Search code examples
pythonweb-scrapingbeautifulsoupscrapyurllib2

Python Webscraping Solution Reccomendations required


I would like to know what is the best/preferred PYTHON 3.x solution (fast to execute, easy to implement, option to specify user agent, send browser & version etc to webserver to avoid my IP being blacklisted) which can scrape data on all of below options (mentioned based on complexity as per my understanding).

  1. Any Static webpage with data in tables / Div
  2. Dynamic webpage which completes loading in one go
  3. Dynamic webpage which requires signin using username password & completes loading in one go after we login. Sample URL for username password: https://dashboard.janrain.com/signin?dest=http://janrain.com
  4. Dynamic web-page which requires sign-in using oauth from popular service like LinkedIn, google etc & completes loading in one go after we login. I understand this involves some page redirects, token handling etc. Sample URL for oauth based logins: https://dashboard.janrain.com/signin?dest=http://janrain.com
  5. All of bullet point 4 above combined with option of selecting some drop-down (lets say like "sort by date") or can involve selecting some check-boxes, based on which the dynamic data displayed would change.
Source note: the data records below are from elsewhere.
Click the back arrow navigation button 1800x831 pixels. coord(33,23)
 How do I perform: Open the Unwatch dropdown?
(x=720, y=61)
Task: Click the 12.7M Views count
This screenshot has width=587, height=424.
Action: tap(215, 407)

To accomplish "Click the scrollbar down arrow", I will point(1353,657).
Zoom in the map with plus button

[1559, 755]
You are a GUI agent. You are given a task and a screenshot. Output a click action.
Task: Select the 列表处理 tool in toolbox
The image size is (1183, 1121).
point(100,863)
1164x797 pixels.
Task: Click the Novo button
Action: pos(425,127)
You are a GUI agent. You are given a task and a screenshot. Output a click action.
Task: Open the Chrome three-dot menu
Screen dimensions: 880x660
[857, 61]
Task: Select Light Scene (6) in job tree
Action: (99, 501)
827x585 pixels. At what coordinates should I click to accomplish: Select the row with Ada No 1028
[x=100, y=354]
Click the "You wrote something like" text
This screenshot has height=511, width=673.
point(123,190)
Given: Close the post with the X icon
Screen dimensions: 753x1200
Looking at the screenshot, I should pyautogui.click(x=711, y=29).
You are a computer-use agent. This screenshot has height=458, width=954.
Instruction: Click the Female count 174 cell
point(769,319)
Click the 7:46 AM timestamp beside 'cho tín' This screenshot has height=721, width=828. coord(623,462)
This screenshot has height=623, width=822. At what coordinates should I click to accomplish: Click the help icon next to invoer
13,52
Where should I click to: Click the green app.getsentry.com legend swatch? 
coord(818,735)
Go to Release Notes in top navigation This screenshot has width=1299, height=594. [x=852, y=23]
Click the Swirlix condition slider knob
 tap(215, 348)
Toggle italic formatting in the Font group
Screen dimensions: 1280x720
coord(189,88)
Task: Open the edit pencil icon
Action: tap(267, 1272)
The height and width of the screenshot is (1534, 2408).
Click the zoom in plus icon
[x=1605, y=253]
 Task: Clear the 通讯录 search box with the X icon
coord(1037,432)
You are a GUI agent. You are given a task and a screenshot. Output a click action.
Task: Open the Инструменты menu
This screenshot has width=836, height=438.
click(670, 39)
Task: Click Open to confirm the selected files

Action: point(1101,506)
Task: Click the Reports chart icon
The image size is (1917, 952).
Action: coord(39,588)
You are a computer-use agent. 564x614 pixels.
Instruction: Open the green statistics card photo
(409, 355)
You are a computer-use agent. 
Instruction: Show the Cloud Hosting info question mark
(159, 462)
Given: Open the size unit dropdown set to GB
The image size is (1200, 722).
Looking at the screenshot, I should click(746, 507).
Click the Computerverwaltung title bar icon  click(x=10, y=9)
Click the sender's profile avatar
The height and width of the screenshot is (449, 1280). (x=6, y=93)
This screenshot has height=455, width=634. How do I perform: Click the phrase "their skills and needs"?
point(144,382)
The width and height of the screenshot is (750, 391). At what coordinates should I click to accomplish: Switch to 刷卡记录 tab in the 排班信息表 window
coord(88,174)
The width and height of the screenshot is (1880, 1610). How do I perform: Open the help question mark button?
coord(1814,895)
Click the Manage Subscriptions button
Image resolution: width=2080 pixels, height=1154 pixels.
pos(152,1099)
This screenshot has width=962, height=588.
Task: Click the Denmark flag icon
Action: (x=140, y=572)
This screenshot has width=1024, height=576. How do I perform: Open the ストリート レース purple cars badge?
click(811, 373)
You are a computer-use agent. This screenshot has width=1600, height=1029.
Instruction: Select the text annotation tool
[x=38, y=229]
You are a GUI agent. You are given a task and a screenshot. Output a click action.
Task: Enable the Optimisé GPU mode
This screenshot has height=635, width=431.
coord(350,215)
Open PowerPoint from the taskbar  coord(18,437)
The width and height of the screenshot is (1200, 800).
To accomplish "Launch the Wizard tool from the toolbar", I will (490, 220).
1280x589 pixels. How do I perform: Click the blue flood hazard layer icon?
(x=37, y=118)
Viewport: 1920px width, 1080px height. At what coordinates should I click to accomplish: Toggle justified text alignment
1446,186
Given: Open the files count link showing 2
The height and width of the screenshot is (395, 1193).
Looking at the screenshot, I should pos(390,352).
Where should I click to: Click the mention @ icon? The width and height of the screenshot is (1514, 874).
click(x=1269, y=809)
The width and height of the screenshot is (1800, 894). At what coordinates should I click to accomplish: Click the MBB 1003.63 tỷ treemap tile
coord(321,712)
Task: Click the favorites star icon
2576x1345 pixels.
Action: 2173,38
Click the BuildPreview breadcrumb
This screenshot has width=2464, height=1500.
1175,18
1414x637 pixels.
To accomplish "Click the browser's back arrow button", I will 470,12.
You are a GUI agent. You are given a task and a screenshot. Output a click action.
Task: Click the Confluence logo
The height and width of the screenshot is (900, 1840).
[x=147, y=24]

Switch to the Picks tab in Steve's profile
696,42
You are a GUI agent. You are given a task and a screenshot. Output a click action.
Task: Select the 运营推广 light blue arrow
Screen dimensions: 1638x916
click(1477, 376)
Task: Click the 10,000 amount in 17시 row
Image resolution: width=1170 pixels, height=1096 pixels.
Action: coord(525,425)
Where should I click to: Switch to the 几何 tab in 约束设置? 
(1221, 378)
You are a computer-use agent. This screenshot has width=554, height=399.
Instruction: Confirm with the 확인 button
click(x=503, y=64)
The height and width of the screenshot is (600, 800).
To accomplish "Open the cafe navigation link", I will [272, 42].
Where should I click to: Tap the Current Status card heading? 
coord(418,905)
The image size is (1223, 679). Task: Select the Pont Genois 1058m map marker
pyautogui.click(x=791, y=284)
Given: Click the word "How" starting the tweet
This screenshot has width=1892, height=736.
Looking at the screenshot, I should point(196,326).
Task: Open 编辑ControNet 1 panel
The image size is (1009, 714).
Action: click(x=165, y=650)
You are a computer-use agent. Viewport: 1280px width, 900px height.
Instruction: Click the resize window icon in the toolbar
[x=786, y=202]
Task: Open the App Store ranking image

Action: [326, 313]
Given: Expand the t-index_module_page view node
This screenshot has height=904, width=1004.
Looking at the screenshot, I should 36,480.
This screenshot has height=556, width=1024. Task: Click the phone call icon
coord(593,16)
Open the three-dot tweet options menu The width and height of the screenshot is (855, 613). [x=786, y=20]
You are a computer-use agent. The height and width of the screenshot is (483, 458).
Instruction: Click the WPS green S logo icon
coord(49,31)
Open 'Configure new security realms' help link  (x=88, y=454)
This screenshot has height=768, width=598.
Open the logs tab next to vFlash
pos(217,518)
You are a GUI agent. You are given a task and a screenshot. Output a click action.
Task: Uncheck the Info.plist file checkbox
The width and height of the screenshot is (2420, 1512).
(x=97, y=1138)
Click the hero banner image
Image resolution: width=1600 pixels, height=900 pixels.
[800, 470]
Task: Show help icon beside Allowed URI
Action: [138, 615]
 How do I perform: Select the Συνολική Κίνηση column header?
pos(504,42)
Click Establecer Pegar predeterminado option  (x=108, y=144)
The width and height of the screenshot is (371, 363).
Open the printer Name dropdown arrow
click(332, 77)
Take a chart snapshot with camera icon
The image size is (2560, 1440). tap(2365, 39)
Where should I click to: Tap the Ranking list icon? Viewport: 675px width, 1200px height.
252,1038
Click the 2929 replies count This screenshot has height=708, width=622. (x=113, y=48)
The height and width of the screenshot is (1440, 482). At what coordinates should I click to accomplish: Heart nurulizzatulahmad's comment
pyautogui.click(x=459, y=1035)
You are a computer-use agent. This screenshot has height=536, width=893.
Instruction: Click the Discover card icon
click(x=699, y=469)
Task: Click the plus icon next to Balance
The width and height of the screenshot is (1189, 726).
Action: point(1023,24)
I need to scrape the data after the action of check-boxes/drop-downs has been performed as any user would do it to change the display of the dynamic data Sample URL - https://careers.microsoft.com/us/en/search-results?rk=l-seattlearea You have option of drop-down as well as some checkbox in the page
  6. Dynamic webpage with Ajax loading in which data can keep loading as => 6.1 we keep scrolling down like facebook, twitter or linkedin main page to get data Sample URL - facebook, twitter, linked etc => 6.2 or we keep clicking some button/div at the end of the ajax container to get next set of data; Sample URL - https://www.linkedin.com/pulse/cost-climate-change-indian-railways-punctuality-more-editors-india-/ Here you have to click "Show Previous Comments" at the bottom of the page if you need to look & scrape all the comments

I want to learn & build one exhausted scraping solution which can be tweaked to cater to all options from the easy task of bullet point 1 to the complex task of bullet point 6 above as and when required.


Solution

    1. I would recommend to use BeautifulSoup for your problems 1 and 2.
    2. For 3 and 5 you can use Selenium WebDriver (available as python library). Using Selenium you can perform all the possible operations you wish (e.g. login, changing drop down values, navigating, etc.) and then you can access the web content by driver.page_source (you may need to use sleep function to wait until the content is fully loaded)
    3. For 6 you can use their own API to get list of news feeds and their links (mostly the returned object comes with link to a particular news feed), once you get the links you can use BeautifulSoup for get the web content.

    Note: Pleas do read each web site terms and conditions before scraping because some of them have mentioned Automated Data Collection as Unethical behavior which we we should not do as professional.